SUPPLIED ENTRIES
****

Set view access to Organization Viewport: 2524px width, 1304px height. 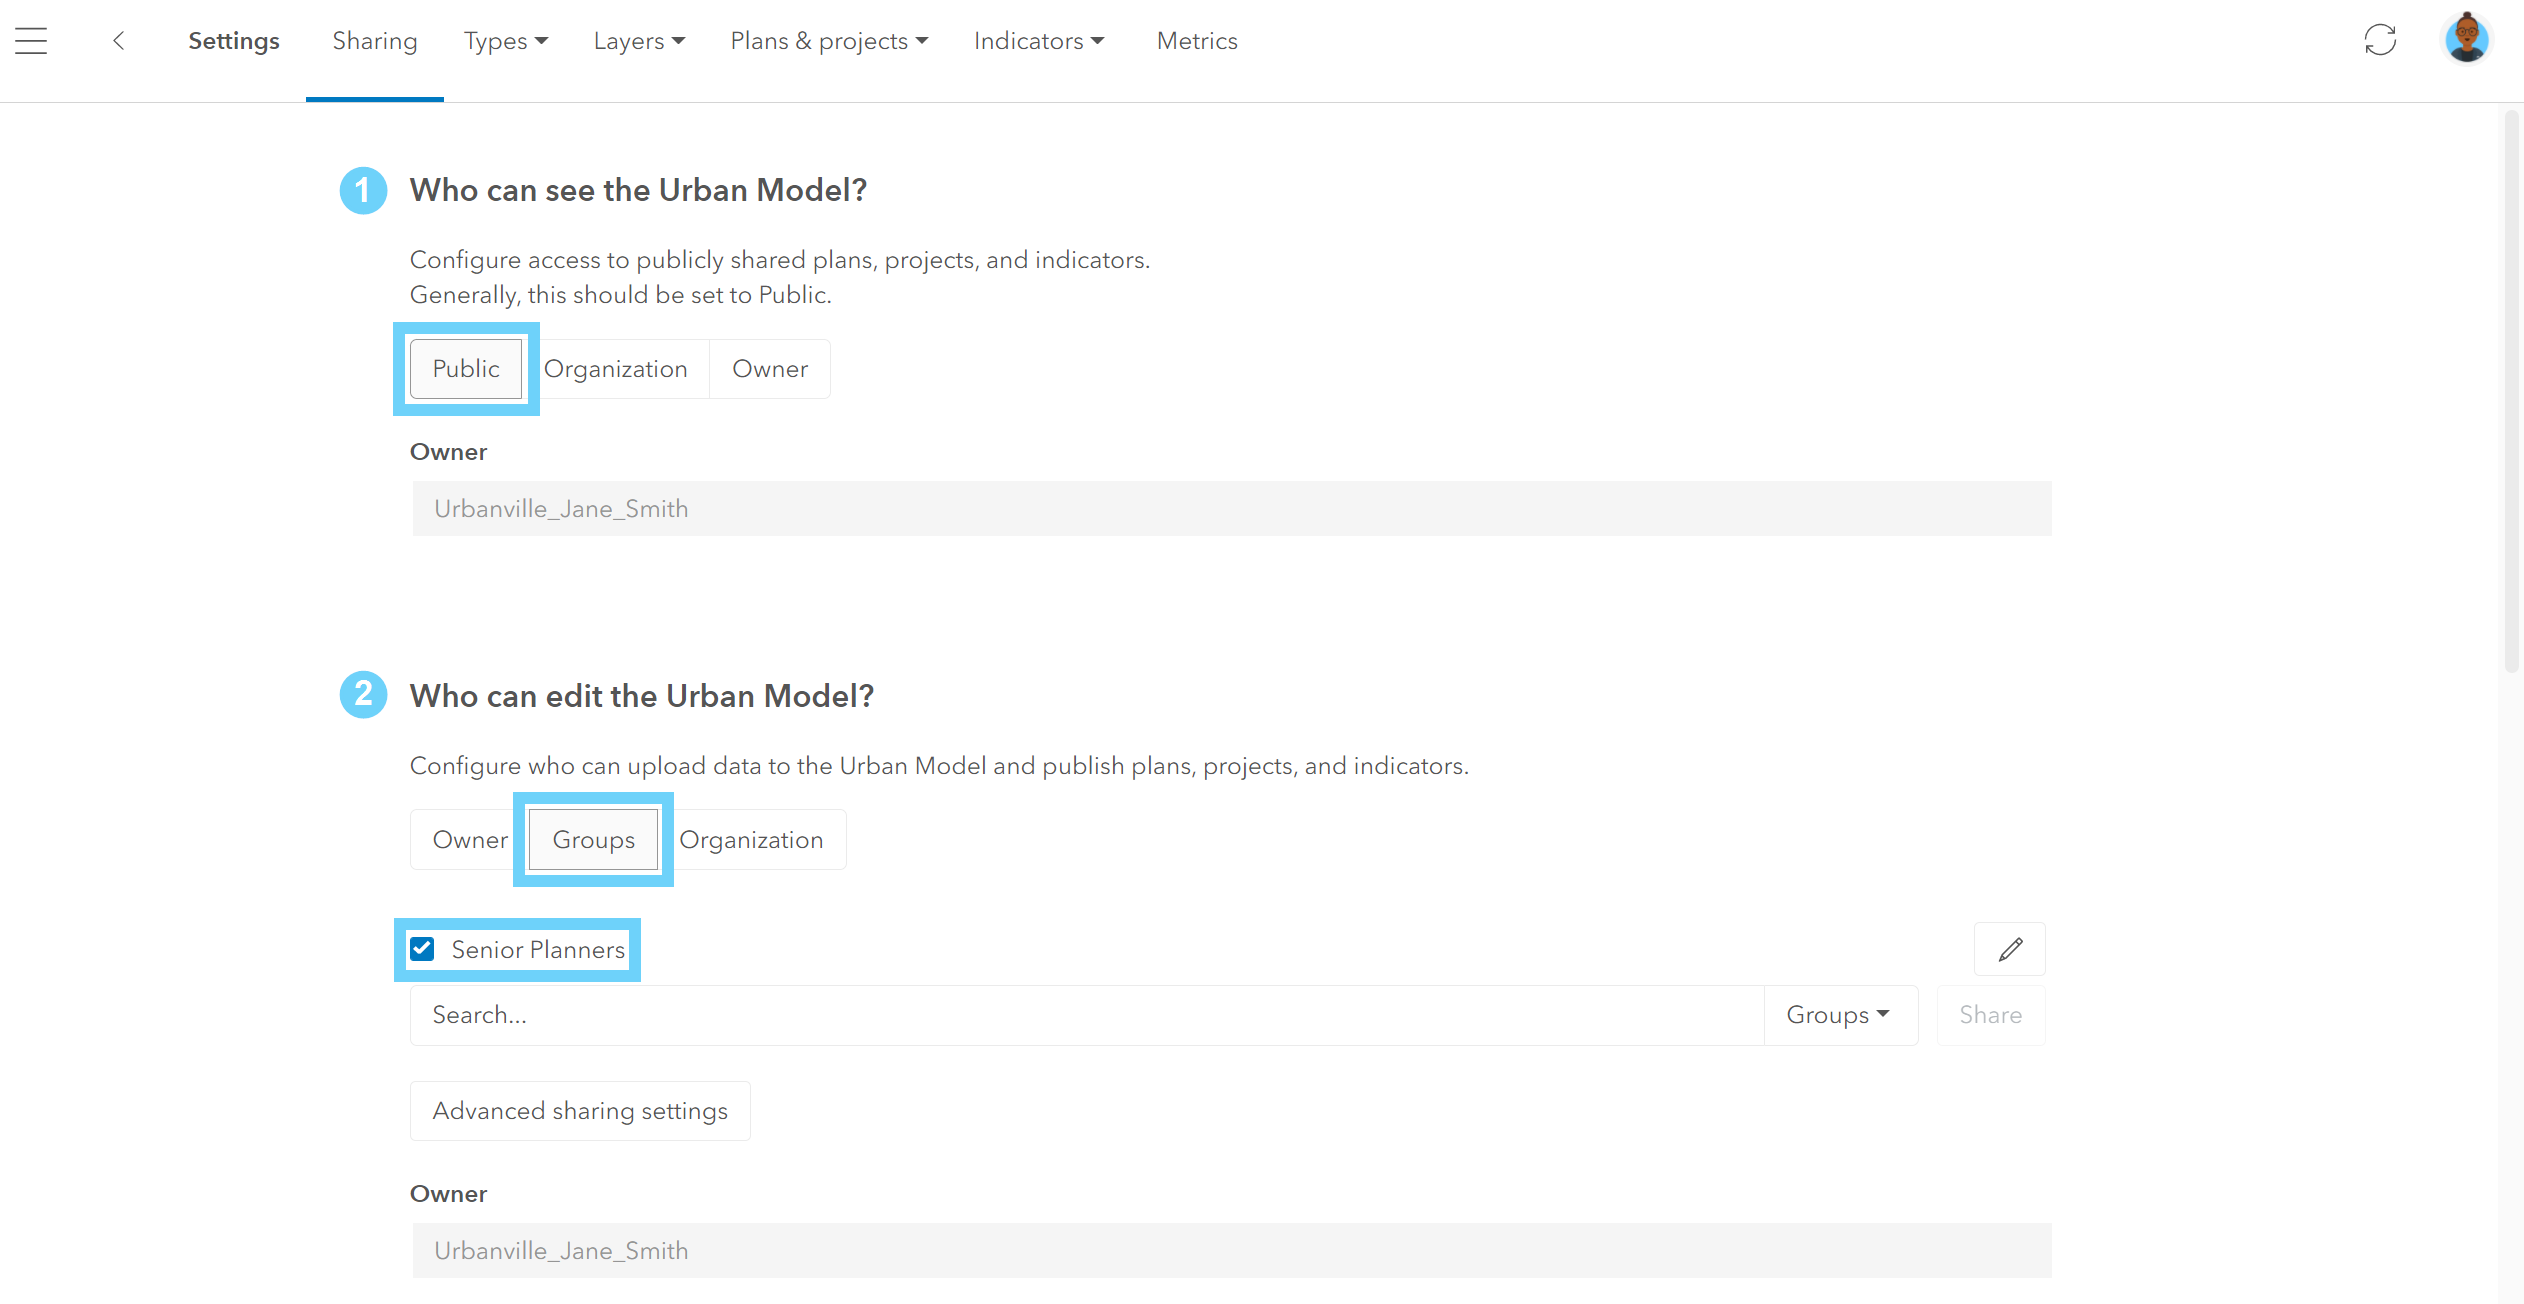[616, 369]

****

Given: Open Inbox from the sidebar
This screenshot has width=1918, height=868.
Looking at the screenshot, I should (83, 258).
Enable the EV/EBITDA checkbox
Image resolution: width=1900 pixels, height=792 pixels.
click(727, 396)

****

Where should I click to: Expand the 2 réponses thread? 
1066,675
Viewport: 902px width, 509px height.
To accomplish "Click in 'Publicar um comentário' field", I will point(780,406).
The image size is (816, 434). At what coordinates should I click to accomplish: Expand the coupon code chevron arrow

****

EXERCISE PROMPT
Please transcribe the items, beginning at the line that contains "Where should I" and stopping after the line that contains "The image size".

SOLUTION FOR THIS PROBLEM
Where should I click to: Expand the 2 réponses thread? 
1066,675
Viewport: 902px width, 509px height.
To accomplish "Click in 'Publicar um comentário' field", I will point(780,406).
The image size is (816, 434). At what coordinates should I click to accomplish: Expand the coupon code chevron arrow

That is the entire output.